*Direction 1*:
According to the passage on Zimbabwe's natural resources, what value of minerals such as gold and diamonds does the report estimate is smuggled out of the country each year?

*Selected text*:

As Tom Burgis observed in his 2015 book, The Looting Machine, “Africa’s troves of natural resources were not going to be its salvation; instead, they were its curse.’’ The mAVERICK Citizen report estimated US$3 billion a year in minerals like gold and diamonds being smuggled out of the country at the expense of the national economy. Zimbabwe remains poor despite the abundance of resources a phenomenon described by Burgis (2015) as the “resource curse” as a result of systematic looting.  In sequence, Macartan Humphreys, Jeffrey Sachs, and Joseph Stiglitz of Columbia University in 2007 wrote, “despite the prospects of wealth and opportunity that accompany the discovery and extraction of oil and other natural resources, such endowments all too often impede rather than further balanced and sustainable development.” Zimbabwe rightly fits in this jigsaw puzzle.

According to the Daily Maverick, the report sought to understand the extent and impact of cartels and state capture on Zimbabwe's political economy, exposing the contributing factors that have enabled these cartels to thrive. The report looked at the power structures behind cartels in Zimbabwe and analysed their impact on the economy, service delivery and long-term prospects of democratisation in Zimbabwe.

*Task data*:
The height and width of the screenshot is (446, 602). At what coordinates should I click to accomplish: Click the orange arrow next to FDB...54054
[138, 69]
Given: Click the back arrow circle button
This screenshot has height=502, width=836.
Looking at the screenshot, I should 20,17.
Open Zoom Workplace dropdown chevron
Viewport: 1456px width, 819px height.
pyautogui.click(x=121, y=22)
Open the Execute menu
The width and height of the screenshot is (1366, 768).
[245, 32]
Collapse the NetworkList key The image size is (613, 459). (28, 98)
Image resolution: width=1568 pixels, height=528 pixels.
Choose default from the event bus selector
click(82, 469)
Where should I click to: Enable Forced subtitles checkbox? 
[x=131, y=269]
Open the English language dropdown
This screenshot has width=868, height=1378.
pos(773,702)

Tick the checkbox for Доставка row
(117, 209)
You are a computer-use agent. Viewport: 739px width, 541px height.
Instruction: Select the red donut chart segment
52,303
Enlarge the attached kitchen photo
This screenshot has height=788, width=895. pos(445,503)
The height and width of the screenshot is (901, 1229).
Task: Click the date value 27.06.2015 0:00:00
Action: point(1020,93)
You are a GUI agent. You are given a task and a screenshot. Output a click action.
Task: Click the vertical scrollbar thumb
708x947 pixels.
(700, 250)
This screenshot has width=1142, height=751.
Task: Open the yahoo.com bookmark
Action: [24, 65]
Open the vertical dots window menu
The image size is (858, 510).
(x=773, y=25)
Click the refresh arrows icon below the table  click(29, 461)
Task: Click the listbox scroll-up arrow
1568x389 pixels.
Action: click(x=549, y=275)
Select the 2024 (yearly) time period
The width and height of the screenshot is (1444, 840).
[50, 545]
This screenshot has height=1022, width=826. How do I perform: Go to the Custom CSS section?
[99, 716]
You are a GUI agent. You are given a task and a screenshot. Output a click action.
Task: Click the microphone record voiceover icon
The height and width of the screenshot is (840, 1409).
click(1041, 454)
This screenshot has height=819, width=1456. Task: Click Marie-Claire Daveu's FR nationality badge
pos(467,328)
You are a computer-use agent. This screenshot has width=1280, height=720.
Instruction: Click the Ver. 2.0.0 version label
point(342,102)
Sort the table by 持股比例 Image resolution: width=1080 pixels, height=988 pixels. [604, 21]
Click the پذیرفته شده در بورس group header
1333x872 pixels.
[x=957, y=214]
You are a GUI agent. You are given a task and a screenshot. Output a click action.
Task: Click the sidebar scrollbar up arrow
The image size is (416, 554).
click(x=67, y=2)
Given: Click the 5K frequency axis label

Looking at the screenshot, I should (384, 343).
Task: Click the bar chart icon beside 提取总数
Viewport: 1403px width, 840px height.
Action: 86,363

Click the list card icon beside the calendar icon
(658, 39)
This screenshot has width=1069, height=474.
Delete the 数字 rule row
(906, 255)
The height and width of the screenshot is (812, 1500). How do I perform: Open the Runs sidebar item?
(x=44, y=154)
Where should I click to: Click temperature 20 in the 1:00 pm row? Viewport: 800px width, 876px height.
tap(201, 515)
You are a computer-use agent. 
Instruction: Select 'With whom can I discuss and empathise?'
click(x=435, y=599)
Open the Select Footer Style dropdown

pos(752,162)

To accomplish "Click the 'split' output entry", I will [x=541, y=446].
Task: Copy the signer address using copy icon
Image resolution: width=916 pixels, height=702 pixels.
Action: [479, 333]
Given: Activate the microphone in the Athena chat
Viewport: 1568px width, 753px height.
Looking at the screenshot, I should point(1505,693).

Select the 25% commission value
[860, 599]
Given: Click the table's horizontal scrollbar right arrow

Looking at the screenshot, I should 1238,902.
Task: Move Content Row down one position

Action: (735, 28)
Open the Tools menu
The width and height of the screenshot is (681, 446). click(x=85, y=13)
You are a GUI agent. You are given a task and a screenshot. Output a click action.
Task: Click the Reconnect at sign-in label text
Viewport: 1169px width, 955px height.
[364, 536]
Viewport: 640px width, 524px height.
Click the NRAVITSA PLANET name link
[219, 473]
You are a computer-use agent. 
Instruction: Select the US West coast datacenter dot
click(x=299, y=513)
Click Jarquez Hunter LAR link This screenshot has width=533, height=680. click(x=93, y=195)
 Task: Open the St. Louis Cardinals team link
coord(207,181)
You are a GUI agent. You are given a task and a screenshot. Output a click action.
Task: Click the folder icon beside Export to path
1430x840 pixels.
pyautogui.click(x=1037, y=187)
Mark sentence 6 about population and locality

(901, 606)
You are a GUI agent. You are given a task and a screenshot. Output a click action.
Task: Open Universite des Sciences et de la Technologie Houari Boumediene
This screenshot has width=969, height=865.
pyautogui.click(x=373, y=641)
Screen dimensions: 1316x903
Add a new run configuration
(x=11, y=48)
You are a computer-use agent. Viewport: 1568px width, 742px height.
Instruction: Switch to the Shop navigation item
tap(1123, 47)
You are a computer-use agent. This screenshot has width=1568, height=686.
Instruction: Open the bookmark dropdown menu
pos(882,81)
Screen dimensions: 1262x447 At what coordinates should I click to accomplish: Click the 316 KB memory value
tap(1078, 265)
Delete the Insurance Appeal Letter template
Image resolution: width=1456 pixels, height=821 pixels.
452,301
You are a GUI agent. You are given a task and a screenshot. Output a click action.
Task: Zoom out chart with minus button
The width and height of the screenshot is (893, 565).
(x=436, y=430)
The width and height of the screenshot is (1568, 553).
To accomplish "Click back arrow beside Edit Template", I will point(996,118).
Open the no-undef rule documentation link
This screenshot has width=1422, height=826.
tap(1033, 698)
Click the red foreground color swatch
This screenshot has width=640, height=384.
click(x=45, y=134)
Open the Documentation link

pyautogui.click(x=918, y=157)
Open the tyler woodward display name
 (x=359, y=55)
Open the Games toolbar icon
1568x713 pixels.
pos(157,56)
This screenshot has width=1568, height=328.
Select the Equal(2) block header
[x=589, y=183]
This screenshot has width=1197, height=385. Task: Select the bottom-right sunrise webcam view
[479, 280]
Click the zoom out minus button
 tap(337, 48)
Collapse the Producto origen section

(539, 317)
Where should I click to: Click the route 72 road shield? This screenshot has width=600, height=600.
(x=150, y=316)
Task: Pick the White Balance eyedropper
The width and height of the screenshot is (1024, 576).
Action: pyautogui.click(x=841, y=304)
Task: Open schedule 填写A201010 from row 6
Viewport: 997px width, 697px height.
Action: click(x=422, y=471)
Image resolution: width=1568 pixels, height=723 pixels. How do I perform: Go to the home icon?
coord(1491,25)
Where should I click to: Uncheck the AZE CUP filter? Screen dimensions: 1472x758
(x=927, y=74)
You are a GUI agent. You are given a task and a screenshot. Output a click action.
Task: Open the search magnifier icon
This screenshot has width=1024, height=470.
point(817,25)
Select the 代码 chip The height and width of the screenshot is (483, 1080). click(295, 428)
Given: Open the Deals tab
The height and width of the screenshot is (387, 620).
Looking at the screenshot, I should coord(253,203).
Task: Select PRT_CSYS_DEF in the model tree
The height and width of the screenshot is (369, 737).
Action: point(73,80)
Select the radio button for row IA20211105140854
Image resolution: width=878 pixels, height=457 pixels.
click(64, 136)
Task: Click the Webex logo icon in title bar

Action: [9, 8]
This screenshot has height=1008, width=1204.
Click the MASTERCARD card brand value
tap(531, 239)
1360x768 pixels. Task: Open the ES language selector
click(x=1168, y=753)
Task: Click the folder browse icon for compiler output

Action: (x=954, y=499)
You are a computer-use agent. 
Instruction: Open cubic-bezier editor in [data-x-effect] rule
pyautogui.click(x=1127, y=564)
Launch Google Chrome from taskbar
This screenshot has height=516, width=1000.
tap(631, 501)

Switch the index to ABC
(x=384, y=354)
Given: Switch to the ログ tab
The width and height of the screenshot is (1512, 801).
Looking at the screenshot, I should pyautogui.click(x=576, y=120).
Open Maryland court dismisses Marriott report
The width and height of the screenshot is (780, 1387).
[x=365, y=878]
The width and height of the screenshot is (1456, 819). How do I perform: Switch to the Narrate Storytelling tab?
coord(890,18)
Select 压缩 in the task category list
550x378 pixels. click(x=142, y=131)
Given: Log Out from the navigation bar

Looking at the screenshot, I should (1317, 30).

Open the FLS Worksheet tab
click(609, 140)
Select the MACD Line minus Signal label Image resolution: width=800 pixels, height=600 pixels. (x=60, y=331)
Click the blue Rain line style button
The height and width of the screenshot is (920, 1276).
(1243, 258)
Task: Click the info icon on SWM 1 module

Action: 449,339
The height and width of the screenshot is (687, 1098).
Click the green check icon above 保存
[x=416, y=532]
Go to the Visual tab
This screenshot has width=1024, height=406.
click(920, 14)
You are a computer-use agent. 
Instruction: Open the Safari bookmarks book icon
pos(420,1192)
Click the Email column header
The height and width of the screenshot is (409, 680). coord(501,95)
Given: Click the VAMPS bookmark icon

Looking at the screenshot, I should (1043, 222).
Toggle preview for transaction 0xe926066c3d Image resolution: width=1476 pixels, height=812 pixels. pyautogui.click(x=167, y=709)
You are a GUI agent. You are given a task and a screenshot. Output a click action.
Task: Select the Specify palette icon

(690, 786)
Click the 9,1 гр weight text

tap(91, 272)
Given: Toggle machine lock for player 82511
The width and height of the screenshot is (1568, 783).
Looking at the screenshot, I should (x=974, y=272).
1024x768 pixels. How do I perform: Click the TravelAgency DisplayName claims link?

*Direction 2*:
Reproduce, without alteration, everything in the listing from the line containing "Screen dimensions: 1262x447" down to the line containing "I will point(996,118).", including both of those lines.

*Task result 1*:
US$3 billion a year.

*Task result 2*:
Screen dimensions: 1262x447 At what coordinates should I click to accomplish: Click the 316 KB memory value
tap(1078, 265)
Delete the Insurance Appeal Letter template
Image resolution: width=1456 pixels, height=821 pixels.
452,301
You are a GUI agent. You are given a task and a screenshot. Output a click action.
Task: Zoom out chart with minus button
The width and height of the screenshot is (893, 565).
(x=436, y=430)
The width and height of the screenshot is (1568, 553).
To accomplish "Click back arrow beside Edit Template", I will point(996,118).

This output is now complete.